Un abituèe del tricolore, potremmo dire, ma questa di oggi, comuqnue, ha un sapore particolare, come ci spiega la stessa neo campionessa italiana della categoria Donne Juniores: "Questa decima maglia l'ho aspettata un anno intero e sono contenta che sia arrivata. Oggi poi c'era una dedica particolare da fare a mia madre che è stata ricoverata proprio la notte scorsa. E poi una dedica merita anche il mio diesse Luigino Sabaini".
Ti abbiamo vista in versione "cannibale" ti sei presa quasi tutto. Oltre alla vittoria diversi tragardi GPM e traguardi volanti. "Sì, ero convinta di poravare a fare qualcosa di importante sin dal primo giro. Poi in salita non era mia intenzione favorire nessuna e quindi sono sempre stata davanti".
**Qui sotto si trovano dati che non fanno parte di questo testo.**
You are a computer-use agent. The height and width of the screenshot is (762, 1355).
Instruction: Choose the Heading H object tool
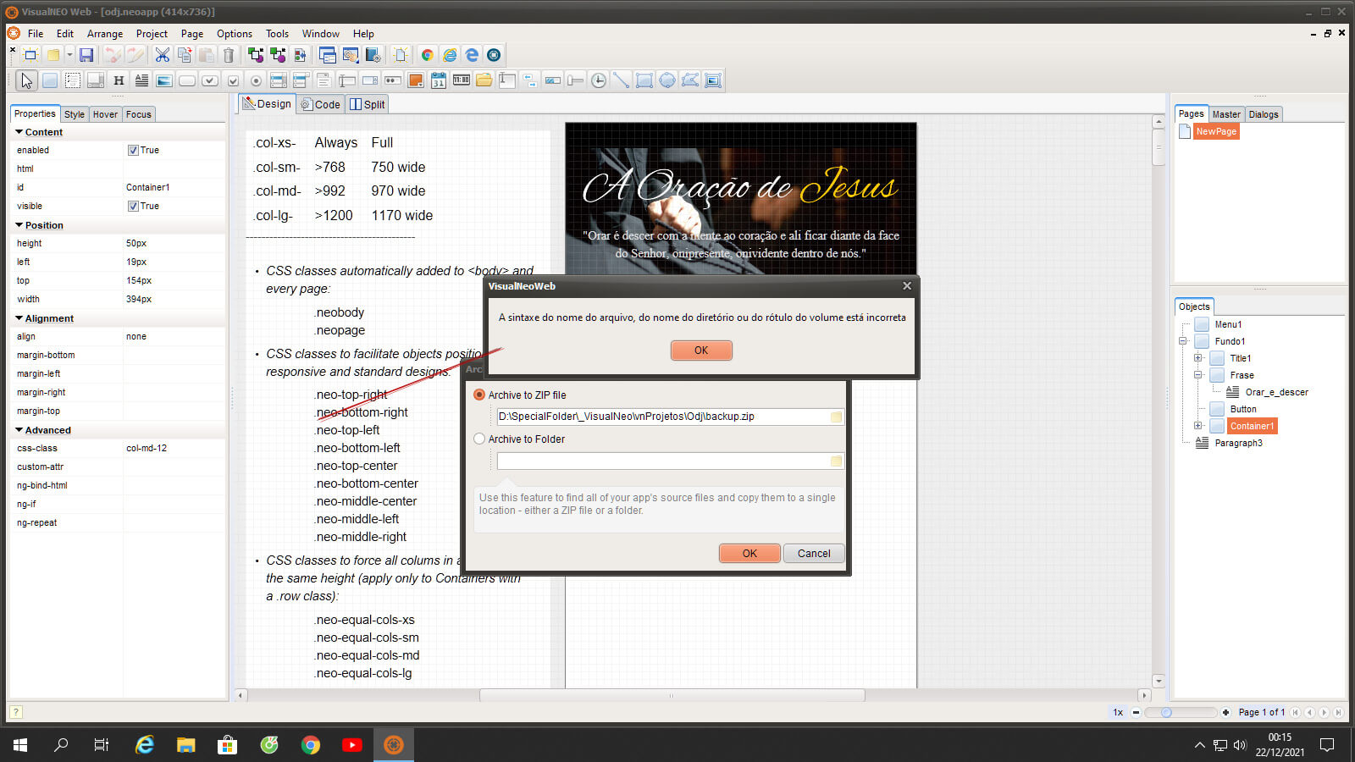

Ciclista eccellente, ma anche studentessa modello... "Sì, frequento il liceo scientifico e l'anno prossimo sarà in quinta. Anche a scuola me la cavo molto bene e negli ultimi anni sono sempre stata pagella d'oro".
Oltre al ciclismo quali sono i tuoi hobby? "Devo dire che la bici mi occupa un sacco di tempo. Però amo molto gli animali e di fatti mi piacerebbe, dopo le superiori, studiare da veterinaria".
E la passione per il ciclismo, invece, da dove proviene? "Da piccola ero iperattiva e quindi mia madre cercava sempre di farmi fare sport. Ho iniziato a partecipare alle corse campesti della scuola, ma poi ho litigato con l'allenatore e a quel punto mi sono data al ciclismo. Da li sono venuti dieci titoli itlaiani, il primo dei quali conquistato ad Osio Sotto, in provincia di Bergam, da Esordiente".